Citation Numbers: 2008 Ohio 6415
Judges: EDWARDS, J.
Filed Date: 12/8/2008
Status: Precedential
Modified Date: 4/17/2021
{¶ 3} On August 19, 2005, appellant, by and through counsel, Attorney Agatha Martin Williams filed a motion to modify parental rights.
{¶ 4} On July 27, 2006, the parties appeared before Magistrate Hall on appellant's motion for modification of parental rights. During the hearing, the parties read an agreement into the record. On July 28, 2006, the magistrate issued a written order requiring the parties to submit and file an agreed entry within fourteen days. Neither party filed an agreed entry.
{¶ 5} As the result of the failure to file an agreed entry, on September 11, 2006, by sua sponte Judgment Entry, the court dismissed the motion for failure to prosecute. In the entry the court stated, "All pending motions before this Court are hereby dismissed for want of prosecution. Deposit ordered applied. No record. CC [:] Attorney M. Boske, Attorney A. Williams." (See Judgment Entry filed September 11, 2006).
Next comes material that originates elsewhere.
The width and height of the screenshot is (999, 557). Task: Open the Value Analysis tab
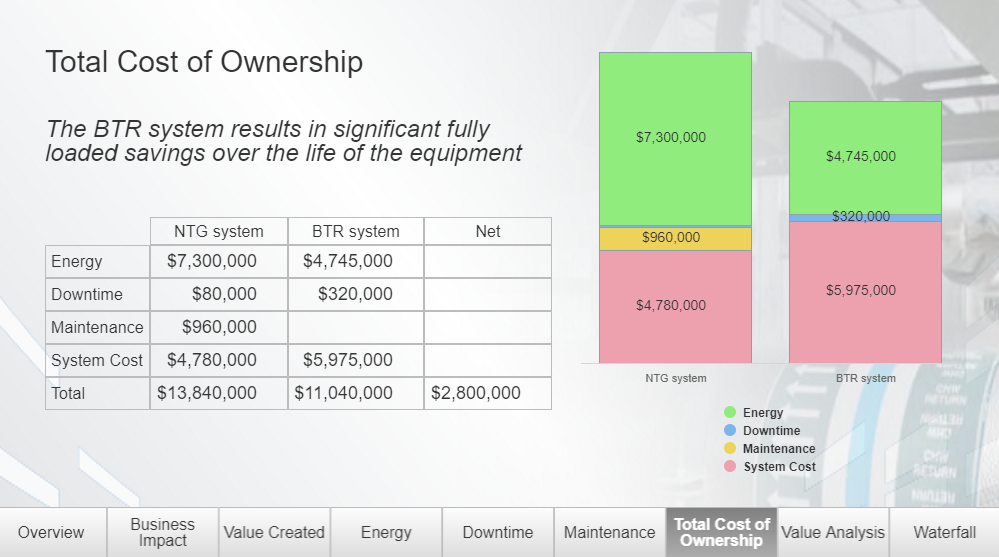point(833,532)
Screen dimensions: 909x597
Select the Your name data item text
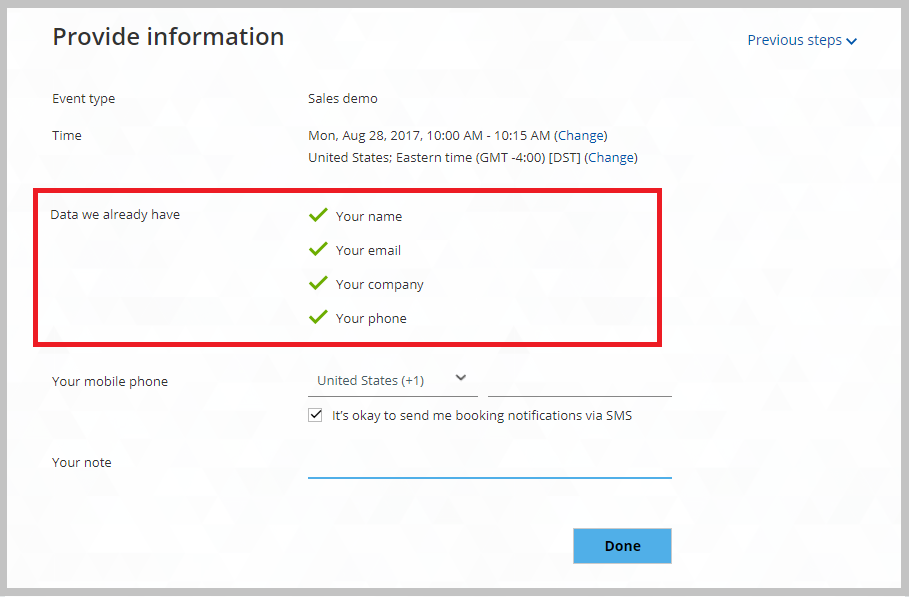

The *Page 3 trial court docket indicated that a copy of the judgment entry of dismissal was served on the attorneys by placement in their "interoffice box." This dismissal entry was signed by Judge Stucki.
{¶ 6} Thereafter, more than a month later, on October 19, 2006, appellant filed an "Agreed Judgment Entry". The caption of the agreed entry improperly listed Judge Howard as being the assigned judge.1 As a result, Judge Howard was presented with, and signed, the agreed entry. The "approved by" portion of the entry was blank i.e. the attorney for appellee had not signed on the approval line of the agreed entry.
{¶ 7} On December 18, 2006, appellee filed a Motion for Relief from Judgment. In the motion, the appellee argued that the "agreed" entry did not accurately reflect the July 27, 2006, agreement of the parties. Appellee also argued that the judgment had been improperly signed by Judge Howard when the case had been assigned to Judge Stucki. Finally, appellee argued that the "agreed" entry was void because the matter had been dismissed on September 11, 2006, for want of prosecution.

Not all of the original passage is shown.